To better understand the performance of AI-EoE and the impact of EREFS on diagnostic accuracy, ExD images were evaluated by six endoscopists who were scored according to their level of experience, including:

1. 1.

Beginners in endoscopy (n = 2)

2. 2.

Senior Fellows (n=2)

3. 3.

Consultant endoscopists (n = 2)

Endoscopists were asked to assess the images for the presence of EoE according to the following process:

### Group 1

Evaluation of all 200 ExD images (1–200) according to the endoscopist’s clinical impression after viewing the images without explicit use of EREFS.

### Group 2

Evaluation of the first 100 ExD images (1–100) according to the clinical impression of the endoscopist. After that, endoscopists were asked to review the initial description of the EREFS criteria by Hirano et al.ten; they were also shown 30 representative white light endoscopic images of EoE with corresponding EREFS scores. Following this training phase, an additional evaluation of the 100 second images (101–200) using the EREF score was performed. The evaluation of the first 100 images was made to adjust the individual performance of the endoscopists. The evaluation of the 100 second images was performed to quantify the improvement in diagnosis with the EREFS explicitly in mind. Each group included an endoscopist of each level of experience.

### Statistical analysis and outcome measures

Sensitivity, specificity, precision, area under the ROC curve (AUC) and harmonic mean (F1) between sensitivity and precision on ExD images were used to measure model performance, AI-EoE and AI- EoE- EREFS, formed without and with the additional branches of the EREFS, respectively. These statistics are calculated from the true positives (TP), false positives (FP), true negatives (TN) and false negatives (FN) produced by the algorithm.

$${text{Harmonic}};{text{medium}};left( {{text{F1}}} right) = {text{2TP}}/left( {{ text{2TP}} + {text{FP}} + {text{FN}}} right)$$

$${text{Sensitivity}} = {text{TP}}/left( {{text{TP }} + {text{FN}}} right)$$

$${text{Specificity}} = {text{TN}}/left( {{text{TN}} + {text{FP}}} right)$$

$${text{Precision}} = left( {{text{TP}} + {text{TN}}} right)/left( {{text{TP}} + {text{ TN}} + {text{FP}} + {text{FN}}} right).$$

Statistical significance between groups was determined with McNemar’s test.

By testing several models, we investigated whether the inclusion of EREFS criteria leads to improved performance of AI-EoE.

The performance of human endoscopists on the same data set (ExD) was also evaluated using the same parameters described above.

### Ethics

Ethical approval was granted by the institutional review board of Augsburg University Hospital (BKF Nr.
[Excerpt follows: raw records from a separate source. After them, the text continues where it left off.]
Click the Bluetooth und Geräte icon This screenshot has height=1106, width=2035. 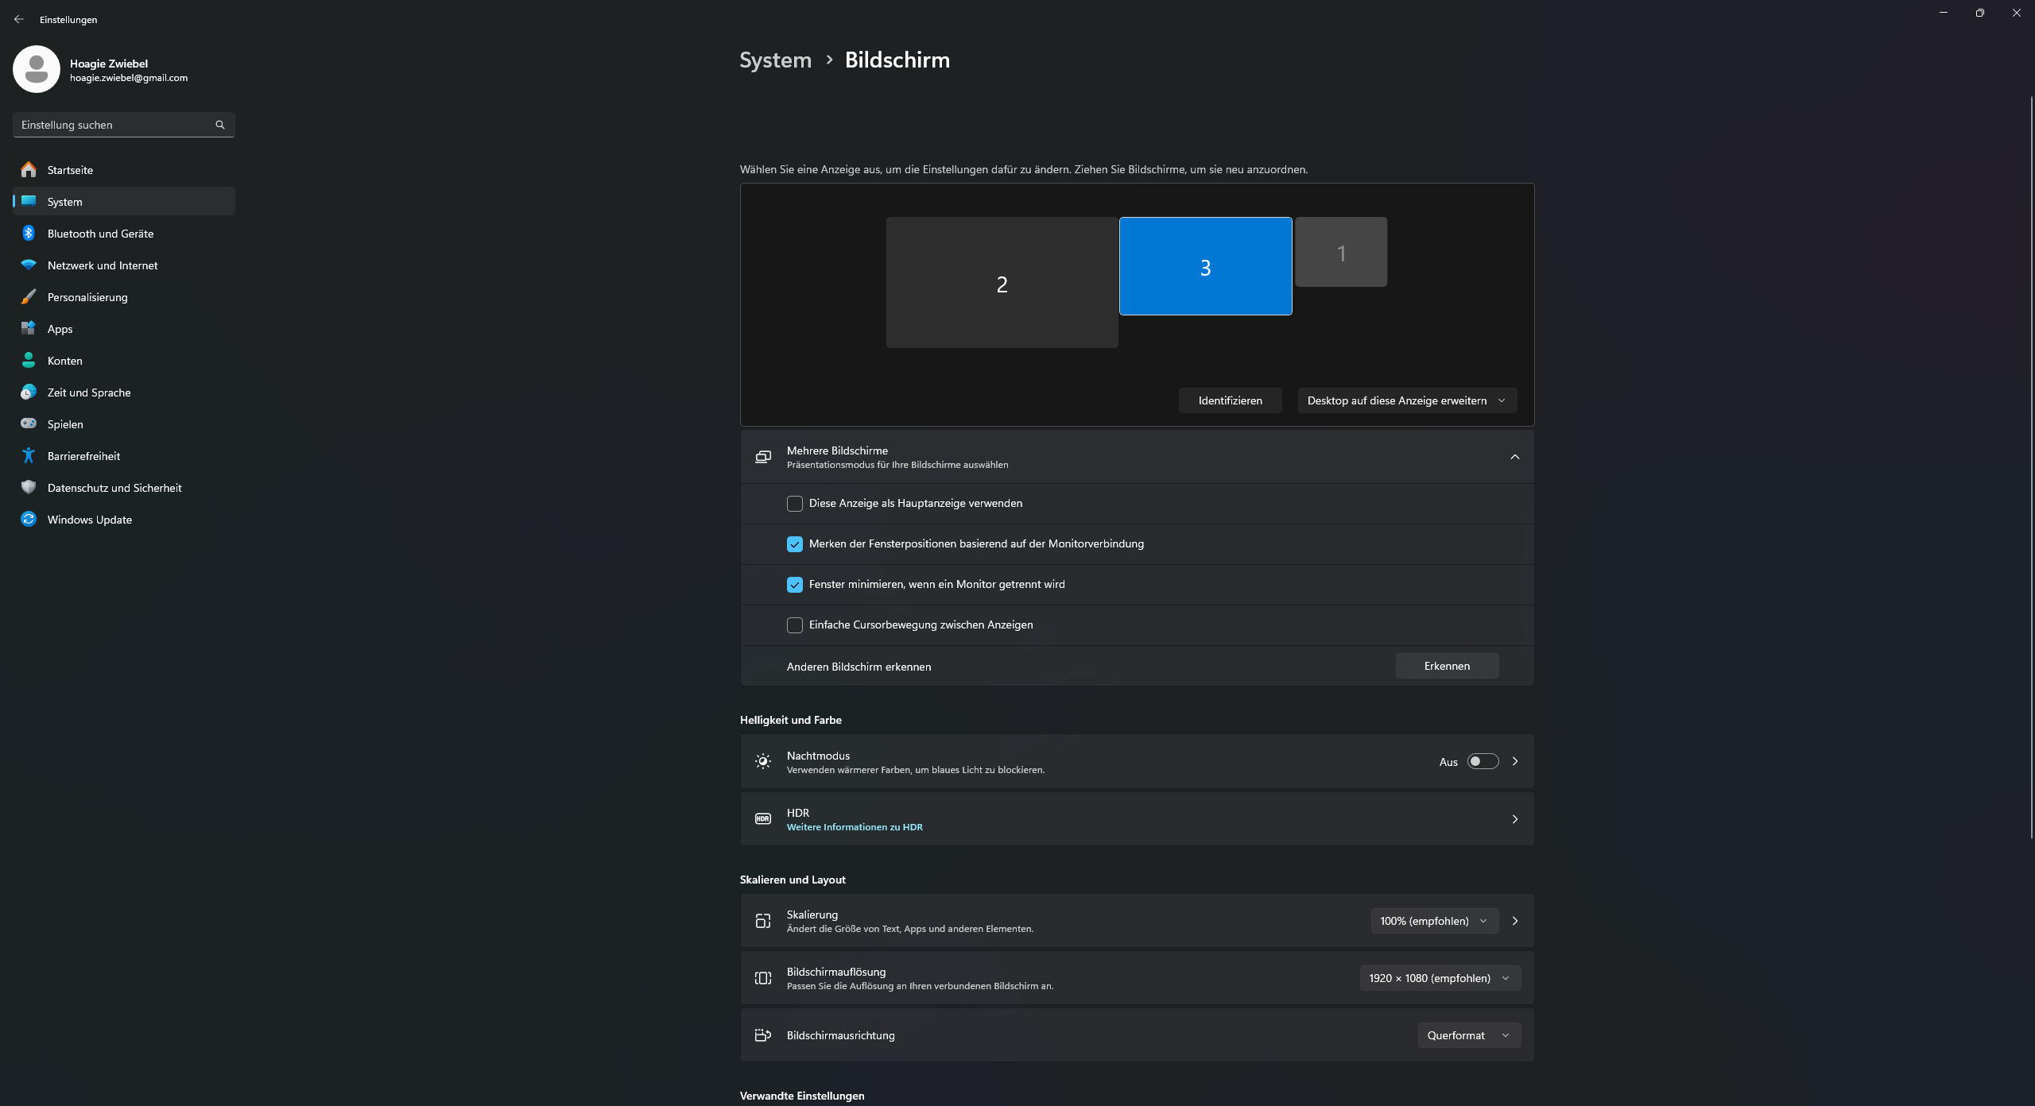pyautogui.click(x=29, y=233)
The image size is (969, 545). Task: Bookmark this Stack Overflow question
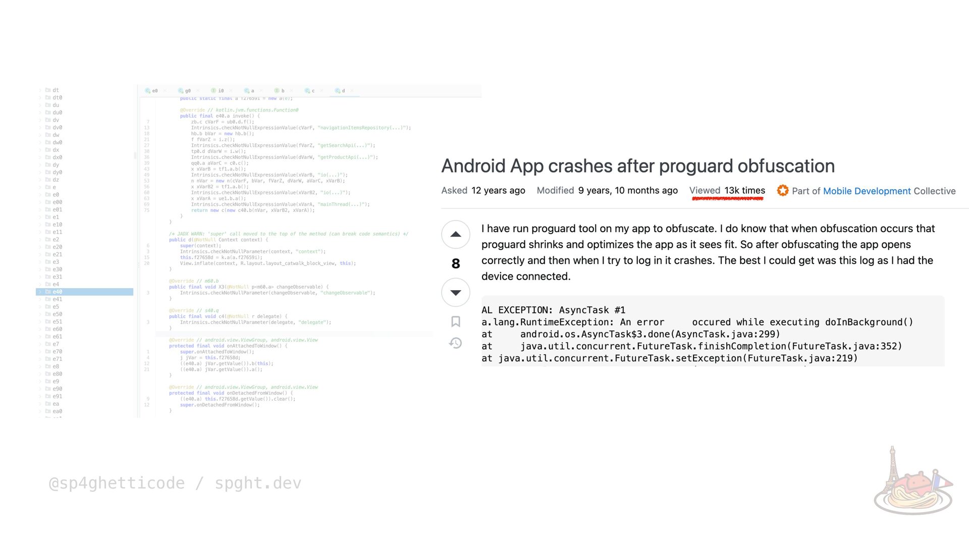click(x=456, y=321)
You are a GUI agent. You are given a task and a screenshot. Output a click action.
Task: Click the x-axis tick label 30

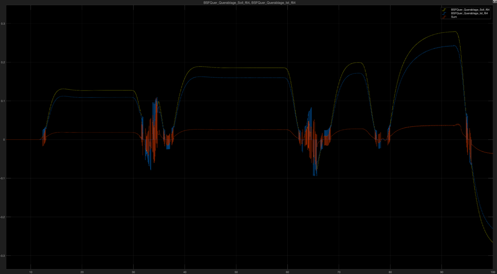[133, 272]
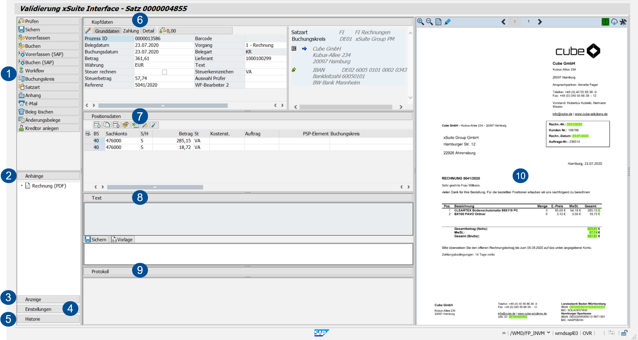Toggle the OVR insert mode indicator
638x340 pixels.
[x=587, y=333]
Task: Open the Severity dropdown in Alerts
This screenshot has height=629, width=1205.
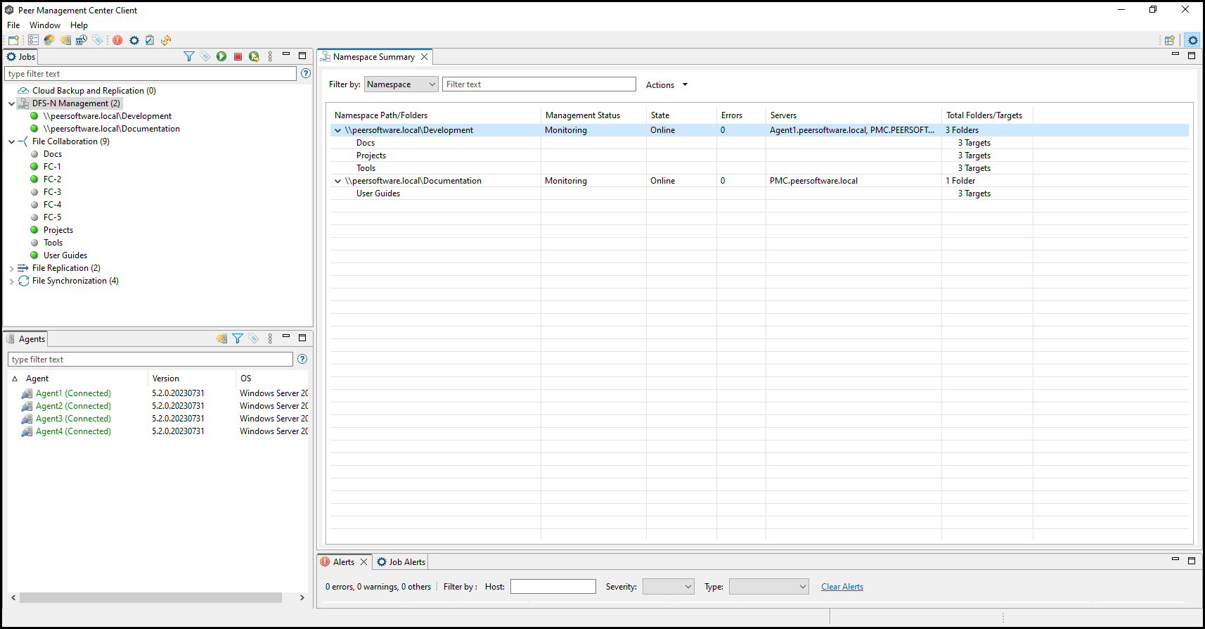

CCE03022021_0002, date: 04/07/2020), as well as the institutional review board of UNC (number 20-3655; date of initial approval: January 28, 2021). All methods used in this study were performed in accordance with the Declaration of Helsinki and in accordance with relevant guidelines and regulations. All images used in this study were obtained from endoscopic procedures for which patients had given informed consent. For patients under the age of 16, parents or legal representatives provided informed consent.